» INPUT MATERIAL
+-------+

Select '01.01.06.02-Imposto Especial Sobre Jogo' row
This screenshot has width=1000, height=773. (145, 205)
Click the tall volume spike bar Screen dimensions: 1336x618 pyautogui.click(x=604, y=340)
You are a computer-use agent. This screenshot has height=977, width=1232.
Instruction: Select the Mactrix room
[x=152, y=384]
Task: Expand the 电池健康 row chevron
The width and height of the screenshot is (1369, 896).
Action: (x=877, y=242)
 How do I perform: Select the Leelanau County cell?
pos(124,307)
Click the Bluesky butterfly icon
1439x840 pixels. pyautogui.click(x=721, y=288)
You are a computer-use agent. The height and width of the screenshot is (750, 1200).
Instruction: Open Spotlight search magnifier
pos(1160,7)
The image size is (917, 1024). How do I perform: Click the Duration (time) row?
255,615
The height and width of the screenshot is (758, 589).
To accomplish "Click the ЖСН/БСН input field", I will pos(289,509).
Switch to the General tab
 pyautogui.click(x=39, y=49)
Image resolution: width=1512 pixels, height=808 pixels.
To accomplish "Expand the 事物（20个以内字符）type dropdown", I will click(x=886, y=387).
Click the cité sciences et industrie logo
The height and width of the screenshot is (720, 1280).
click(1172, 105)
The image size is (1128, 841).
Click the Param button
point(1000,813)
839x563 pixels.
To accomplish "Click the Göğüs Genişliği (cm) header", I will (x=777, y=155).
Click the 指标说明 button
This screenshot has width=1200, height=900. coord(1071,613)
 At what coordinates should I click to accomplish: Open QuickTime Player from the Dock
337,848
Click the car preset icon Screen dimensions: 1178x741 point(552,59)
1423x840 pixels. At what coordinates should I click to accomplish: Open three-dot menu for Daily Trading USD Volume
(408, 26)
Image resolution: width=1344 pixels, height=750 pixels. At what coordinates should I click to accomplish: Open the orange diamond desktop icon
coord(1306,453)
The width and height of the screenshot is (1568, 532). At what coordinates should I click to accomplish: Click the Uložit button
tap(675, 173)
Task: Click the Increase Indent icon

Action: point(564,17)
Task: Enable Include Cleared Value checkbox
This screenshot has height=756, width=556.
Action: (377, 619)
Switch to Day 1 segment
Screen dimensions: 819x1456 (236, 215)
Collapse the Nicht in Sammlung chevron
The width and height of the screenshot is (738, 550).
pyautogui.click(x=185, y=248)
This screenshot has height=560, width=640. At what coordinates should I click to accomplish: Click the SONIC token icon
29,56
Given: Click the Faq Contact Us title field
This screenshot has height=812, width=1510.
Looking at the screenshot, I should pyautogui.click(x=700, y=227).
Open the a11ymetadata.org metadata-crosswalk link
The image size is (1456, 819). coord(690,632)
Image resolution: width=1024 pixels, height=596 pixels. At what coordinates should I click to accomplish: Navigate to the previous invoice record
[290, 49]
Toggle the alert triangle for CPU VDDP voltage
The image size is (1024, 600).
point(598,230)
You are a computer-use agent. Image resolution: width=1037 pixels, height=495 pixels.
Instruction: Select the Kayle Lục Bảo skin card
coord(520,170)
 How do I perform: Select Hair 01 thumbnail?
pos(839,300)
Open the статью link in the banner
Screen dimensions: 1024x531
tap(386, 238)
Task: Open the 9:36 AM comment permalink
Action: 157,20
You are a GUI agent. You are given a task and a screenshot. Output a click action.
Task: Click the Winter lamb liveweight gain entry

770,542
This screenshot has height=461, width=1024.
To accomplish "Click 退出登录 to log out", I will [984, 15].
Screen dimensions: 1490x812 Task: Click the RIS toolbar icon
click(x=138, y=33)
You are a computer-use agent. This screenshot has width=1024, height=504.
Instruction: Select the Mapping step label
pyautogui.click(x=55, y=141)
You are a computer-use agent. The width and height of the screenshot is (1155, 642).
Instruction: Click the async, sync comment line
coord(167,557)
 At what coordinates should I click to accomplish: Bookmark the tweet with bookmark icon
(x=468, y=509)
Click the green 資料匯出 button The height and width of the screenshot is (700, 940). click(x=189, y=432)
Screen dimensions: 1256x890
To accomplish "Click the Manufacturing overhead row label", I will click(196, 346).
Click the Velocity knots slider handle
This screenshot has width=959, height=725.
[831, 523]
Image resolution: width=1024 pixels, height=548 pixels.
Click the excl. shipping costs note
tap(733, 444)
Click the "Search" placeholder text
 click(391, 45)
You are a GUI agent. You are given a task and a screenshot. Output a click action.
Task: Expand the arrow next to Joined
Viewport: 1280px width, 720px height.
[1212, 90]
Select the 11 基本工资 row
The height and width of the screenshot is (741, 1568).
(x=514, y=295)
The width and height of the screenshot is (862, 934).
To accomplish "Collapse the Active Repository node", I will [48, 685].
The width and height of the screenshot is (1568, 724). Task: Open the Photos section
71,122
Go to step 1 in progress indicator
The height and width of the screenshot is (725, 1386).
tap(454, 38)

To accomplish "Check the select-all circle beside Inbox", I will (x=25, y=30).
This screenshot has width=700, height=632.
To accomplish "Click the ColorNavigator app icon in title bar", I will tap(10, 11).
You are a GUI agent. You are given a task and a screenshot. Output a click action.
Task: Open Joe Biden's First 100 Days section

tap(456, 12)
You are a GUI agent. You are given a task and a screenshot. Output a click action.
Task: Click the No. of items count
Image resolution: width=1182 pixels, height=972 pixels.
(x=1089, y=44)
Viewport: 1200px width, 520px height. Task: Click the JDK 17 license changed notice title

+-------+

» DIRECTIONS
Echo all of the data above, line for line and unchanged.

» PROBLEM SOLUTION
Select '01.01.06.02-Imposto Especial Sobre Jogo' row
This screenshot has width=1000, height=773. (145, 205)
Click the tall volume spike bar Screen dimensions: 1336x618 pyautogui.click(x=604, y=340)
You are a computer-use agent. This screenshot has height=977, width=1232.
Instruction: Select the Mactrix room
[x=152, y=384]
Task: Expand the 电池健康 row chevron
The width and height of the screenshot is (1369, 896).
Action: (x=877, y=242)
 How do I perform: Select the Leelanau County cell?
pos(124,307)
Click the Bluesky butterfly icon
1439x840 pixels. pyautogui.click(x=721, y=288)
You are a computer-use agent. The height and width of the screenshot is (750, 1200).
Instruction: Open Spotlight search magnifier
pos(1160,7)
The image size is (917, 1024). How do I perform: Click the Duration (time) row?
255,615
The height and width of the screenshot is (758, 589).
To accomplish "Click the ЖСН/БСН input field", I will pos(289,509).
Switch to the General tab
 pyautogui.click(x=39, y=49)
Image resolution: width=1512 pixels, height=808 pixels.
To accomplish "Expand the 事物（20个以内字符）type dropdown", I will click(x=886, y=387).
Click the cité sciences et industrie logo
The height and width of the screenshot is (720, 1280).
click(1172, 105)
The image size is (1128, 841).
Click the Param button
point(1000,813)
839x563 pixels.
To accomplish "Click the Göğüs Genişliği (cm) header", I will (x=777, y=155).
Click the 指标说明 button
This screenshot has width=1200, height=900. coord(1071,613)
 At what coordinates should I click to accomplish: Open QuickTime Player from the Dock
337,848
Click the car preset icon Screen dimensions: 1178x741 point(552,59)
1423x840 pixels. At what coordinates should I click to accomplish: Open three-dot menu for Daily Trading USD Volume
(408, 26)
Image resolution: width=1344 pixels, height=750 pixels. At what coordinates should I click to accomplish: Open the orange diamond desktop icon
coord(1306,453)
The width and height of the screenshot is (1568, 532). At what coordinates should I click to accomplish: Click the Uložit button
tap(675, 173)
Task: Click the Increase Indent icon

Action: point(564,17)
Task: Enable Include Cleared Value checkbox
This screenshot has height=756, width=556.
Action: (377, 619)
Switch to Day 1 segment
Screen dimensions: 819x1456 (236, 215)
Collapse the Nicht in Sammlung chevron
The width and height of the screenshot is (738, 550).
pyautogui.click(x=185, y=248)
This screenshot has height=560, width=640. At what coordinates should I click to accomplish: Click the SONIC token icon
29,56
Given: Click the Faq Contact Us title field
This screenshot has height=812, width=1510.
Looking at the screenshot, I should pyautogui.click(x=700, y=227).
Open the a11ymetadata.org metadata-crosswalk link
The image size is (1456, 819). coord(690,632)
Image resolution: width=1024 pixels, height=596 pixels. At what coordinates should I click to accomplish: Navigate to the previous invoice record
[290, 49]
Toggle the alert triangle for CPU VDDP voltage
The image size is (1024, 600).
point(598,230)
You are a computer-use agent. Image resolution: width=1037 pixels, height=495 pixels.
Instruction: Select the Kayle Lục Bảo skin card
coord(520,170)
 How do I perform: Select Hair 01 thumbnail?
pos(839,300)
Open the статью link in the banner
Screen dimensions: 1024x531
tap(386, 238)
Task: Open the 9:36 AM comment permalink
Action: 157,20
You are a GUI agent. You are given a task and a screenshot. Output a click action.
Task: Click the Winter lamb liveweight gain entry

770,542
This screenshot has height=461, width=1024.
To accomplish "Click 退出登录 to log out", I will [984, 15].
Screen dimensions: 1490x812 Task: Click the RIS toolbar icon
click(x=138, y=33)
You are a computer-use agent. This screenshot has width=1024, height=504.
Instruction: Select the Mapping step label
pyautogui.click(x=55, y=141)
You are a computer-use agent. The width and height of the screenshot is (1155, 642).
Instruction: Click the async, sync comment line
coord(167,557)
 At what coordinates should I click to accomplish: Bookmark the tweet with bookmark icon
(x=468, y=509)
Click the green 資料匯出 button The height and width of the screenshot is (700, 940). click(x=189, y=432)
Screen dimensions: 1256x890
To accomplish "Click the Manufacturing overhead row label", I will click(196, 346).
Click the Velocity knots slider handle
This screenshot has width=959, height=725.
[831, 523]
Image resolution: width=1024 pixels, height=548 pixels.
Click the excl. shipping costs note
tap(733, 444)
Click the "Search" placeholder text
 click(391, 45)
You are a GUI agent. You are given a task and a screenshot. Output a click action.
Task: Expand the arrow next to Joined
Viewport: 1280px width, 720px height.
[1212, 90]
Select the 11 基本工资 row
The height and width of the screenshot is (741, 1568).
(x=514, y=295)
The width and height of the screenshot is (862, 934).
To accomplish "Collapse the Active Repository node", I will [48, 685].
The width and height of the screenshot is (1568, 724). Task: Open the Photos section
71,122
Go to step 1 in progress indicator
The height and width of the screenshot is (725, 1386).
tap(454, 38)

To accomplish "Check the select-all circle beside Inbox", I will (x=25, y=30).
This screenshot has width=700, height=632.
To accomplish "Click the ColorNavigator app icon in title bar", I will tap(10, 11).
You are a GUI agent. You are given a task and a screenshot. Output a click action.
Task: Open Joe Biden's First 100 Days section

tap(456, 12)
You are a GUI agent. You are given a task and a screenshot. Output a click action.
Task: Click the No. of items count
Image resolution: width=1182 pixels, height=972 pixels.
(x=1089, y=44)
Viewport: 1200px width, 520px height. Task: Click the JDK 17 license changed notice title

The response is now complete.